Entries for locating words and elements:
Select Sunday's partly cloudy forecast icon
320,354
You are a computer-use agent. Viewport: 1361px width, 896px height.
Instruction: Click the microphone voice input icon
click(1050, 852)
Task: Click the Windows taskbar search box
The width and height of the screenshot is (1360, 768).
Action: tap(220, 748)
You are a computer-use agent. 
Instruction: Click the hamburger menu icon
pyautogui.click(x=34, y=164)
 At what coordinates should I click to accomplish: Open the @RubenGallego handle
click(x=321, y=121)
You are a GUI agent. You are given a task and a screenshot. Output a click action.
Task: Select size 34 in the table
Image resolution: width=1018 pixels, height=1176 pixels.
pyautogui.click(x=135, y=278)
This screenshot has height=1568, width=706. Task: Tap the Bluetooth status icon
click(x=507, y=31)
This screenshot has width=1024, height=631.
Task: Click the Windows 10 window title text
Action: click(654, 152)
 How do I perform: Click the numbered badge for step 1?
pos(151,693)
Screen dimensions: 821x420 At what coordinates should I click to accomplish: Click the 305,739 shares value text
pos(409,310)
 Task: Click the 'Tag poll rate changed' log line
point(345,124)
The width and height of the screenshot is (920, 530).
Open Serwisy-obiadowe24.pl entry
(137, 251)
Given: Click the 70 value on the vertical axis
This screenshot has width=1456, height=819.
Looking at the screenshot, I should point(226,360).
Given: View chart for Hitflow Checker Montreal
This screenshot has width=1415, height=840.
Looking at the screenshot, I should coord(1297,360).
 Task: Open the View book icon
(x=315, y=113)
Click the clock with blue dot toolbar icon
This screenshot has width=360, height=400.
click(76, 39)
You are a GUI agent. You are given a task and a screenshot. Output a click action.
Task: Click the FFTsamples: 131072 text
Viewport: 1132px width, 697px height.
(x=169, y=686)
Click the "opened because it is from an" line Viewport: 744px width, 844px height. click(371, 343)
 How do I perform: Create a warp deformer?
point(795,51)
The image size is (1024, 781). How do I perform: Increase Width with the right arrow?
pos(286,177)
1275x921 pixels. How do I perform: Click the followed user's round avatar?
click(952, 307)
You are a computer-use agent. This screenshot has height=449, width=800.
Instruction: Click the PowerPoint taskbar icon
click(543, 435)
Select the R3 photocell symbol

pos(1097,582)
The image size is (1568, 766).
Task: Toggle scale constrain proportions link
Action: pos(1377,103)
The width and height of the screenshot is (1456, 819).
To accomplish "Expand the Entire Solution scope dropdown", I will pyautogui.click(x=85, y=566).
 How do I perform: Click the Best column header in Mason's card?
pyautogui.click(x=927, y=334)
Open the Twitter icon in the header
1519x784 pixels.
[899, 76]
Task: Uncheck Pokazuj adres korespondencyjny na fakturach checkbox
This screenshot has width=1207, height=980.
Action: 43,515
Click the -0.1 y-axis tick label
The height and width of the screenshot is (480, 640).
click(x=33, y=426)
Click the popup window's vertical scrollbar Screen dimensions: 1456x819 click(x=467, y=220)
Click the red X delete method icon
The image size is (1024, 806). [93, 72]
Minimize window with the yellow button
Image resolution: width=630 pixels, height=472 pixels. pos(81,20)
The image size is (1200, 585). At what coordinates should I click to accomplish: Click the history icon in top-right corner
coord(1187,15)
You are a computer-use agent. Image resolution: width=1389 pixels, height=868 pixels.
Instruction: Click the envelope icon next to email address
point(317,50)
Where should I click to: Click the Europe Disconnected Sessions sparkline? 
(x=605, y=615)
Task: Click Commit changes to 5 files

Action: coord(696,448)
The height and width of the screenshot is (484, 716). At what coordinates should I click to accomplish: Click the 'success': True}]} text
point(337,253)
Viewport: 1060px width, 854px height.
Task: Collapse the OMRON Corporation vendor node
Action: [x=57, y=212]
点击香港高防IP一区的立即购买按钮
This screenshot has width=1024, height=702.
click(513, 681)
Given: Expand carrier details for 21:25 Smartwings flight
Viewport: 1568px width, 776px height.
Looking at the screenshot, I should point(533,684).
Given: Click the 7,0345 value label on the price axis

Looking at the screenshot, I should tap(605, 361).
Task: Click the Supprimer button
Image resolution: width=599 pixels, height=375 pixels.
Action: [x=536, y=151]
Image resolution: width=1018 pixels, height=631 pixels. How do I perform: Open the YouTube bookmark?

EXERCISE DIRECTIONS:
Rewrite the data above as a JSON array of strings, one string per line, skipping any blank lines.

THE ANSWER:
[
  "Select Sunday's partly cloudy forecast icon",
  "320,354",
  "You are a computer-use agent. Viewport: 1361px width, 896px height.",
  "Instruction: Click the microphone voice input icon",
  "click(1050, 852)",
  "Task: Click the Windows taskbar search box",
  "The width and height of the screenshot is (1360, 768).",
  "Action: tap(220, 748)",
  "You are a computer-use agent. ",
  "Instruction: Click the hamburger menu icon",
  "pyautogui.click(x=34, y=164)",
  " At what coordinates should I click to accomplish: Open the @RubenGallego handle",
  "click(x=321, y=121)",
  "You are a GUI agent. You are given a task and a screenshot. Output a click action.",
  "Task: Select size 34 in the table",
  "Image resolution: width=1018 pixels, height=1176 pixels.",
  "pyautogui.click(x=135, y=278)",
  "This screenshot has height=1568, width=706. Task: Tap the Bluetooth status icon",
  "click(x=507, y=31)",
  "This screenshot has width=1024, height=631.",
  "Task: Click the Windows 10 window title text",
  "Action: click(654, 152)",
  " How do I perform: Click the numbered badge for step 1?",
  "pos(151,693)",
  "Screen dimensions: 821x420 At what coordinates should I click to accomplish: Click the 305,739 shares value text",
  "pos(409,310)",
  " Task: Click the 'Tag poll rate changed' log line",
  "point(345,124)",
  "The width and height of the screenshot is (920, 530).",
  "Open Serwisy-obiadowe24.pl entry",
  "(137, 251)",
  "Given: Click the 70 value on the vertical axis",
  "This screenshot has width=1456, height=819.",
  "Looking at the screenshot, I should point(226,360).",
  "Given: View chart for Hitflow Checker Montreal",
  "This screenshot has width=1415, height=840.",
  "Looking at the screenshot, I should coord(1297,360).",
  " Task: Open the View book icon",
  "(x=315, y=113)",
  "Click the clock with blue dot toolbar icon",
  "This screenshot has width=360, height=400.",
  "click(76, 39)",
  "You are a GUI agent. You are given a task and a screenshot. Output a click action.",
  "Task: Click the FFTsamples: 131072 text",
  "Viewport: 1132px width, 697px height.",
  "(x=169, y=686)",
  "Click the \"opened because it is from an\" line Viewport: 744px width, 844px height. click(371, 343)",
  " How do I perform: Create a warp deformer?",
  "point(795,51)",
  "The image size is (1024, 781). How do I perform: Increase Width with the right arrow?",
  "pos(286,177)",
  "1275x921 pixels. How do I perform: Click the followed user's round avatar?",
  "click(952, 307)",
  "You are a computer-use agent. This screenshot has height=449, width=800.",
  "Instruction: Click the PowerPoint taskbar icon",
  "click(543, 435)",
  "Select the R3 photocell symbol",
  "pos(1097,582)",
  "The image size is (1568, 766).",
  "Task: Toggle scale constrain proportions link",
  "Action: pos(1377,103)",
  "The width and height of the screenshot is (1456, 819).",
  "To accomplish \"Expand the Entire Solution scope dropdown\", I will pyautogui.click(x=85, y=566).",
  " How do I perform: Click the Best column header in Mason's card?",
  "pyautogui.click(x=927, y=334)",
  "Open the Twitter icon in the header",
  "1519x784 pixels.",
  "[899, 76]",
  "Task: Uncheck Pokazuj adres korespondencyjny na fakturach checkbox",
  "This screenshot has width=1207, height=980.",
  "Action: 43,515",
  "Click the -0.1 y-axis tick label",
  "The height and width of the screenshot is (480, 640).",
  "click(x=33, y=426)",
  "Click the popup window's vertical scrollbar Screen dimensions: 1456x819 click(x=467, y=220)",
  "Click the red X delete method icon",
  "The image size is (1024, 806). [93, 72]",
  "Minimize window with the yellow button",
  "Image resolution: width=630 pixels, height=472 pixels. pos(81,20)",
  "The image size is (1200, 585). At what coordinates should I click to accomplish: Click the history icon in top-right corner",
  "coord(1187,15)",
  "You are a computer-use agent. Image resolution: width=1389 pixels, height=868 pixels.",
  "Instruction: Click the envelope icon next to email address",
  "point(317,50)",
  "Where should I click to: Click the Europe Disconnected Sessions sparkline? ",
  "(x=605, y=615)",
  "Task: Click Commit changes to 5 files",
  "Action: coord(696,448)",
  "The height and width of the screenshot is (484, 716). At what coordinates should I click to accomplish: Click the 'success': True}]} text",
  "point(337,253)",
  "Viewport: 1060px width, 854px height.",
  "Task: Collapse the OMRON Corporation vendor node",
  "Action: [x=57, y=212]",
  "点击香港高防IP一区的立即购买按钮",
  "This screenshot has width=1024, height=702.",
  "click(513, 681)",
  "Given: Expand carrier details for 21:25 Smartwings flight",
  "Viewport: 1568px width, 776px height.",
  "Looking at the screenshot, I should point(533,684).",
  "Given: Click the 7,0345 value label on the price axis",
  "Looking at the screenshot, I should tap(605, 361).",
  "Task: Click the Supprimer button",
  "Image resolution: width=599 pixels, height=375 pixels.",
  "Action: [x=536, y=151]",
  "Image resolution: width=1018 pixels, height=631 pixels. How do I perform: Open the YouTube bookmark?"
]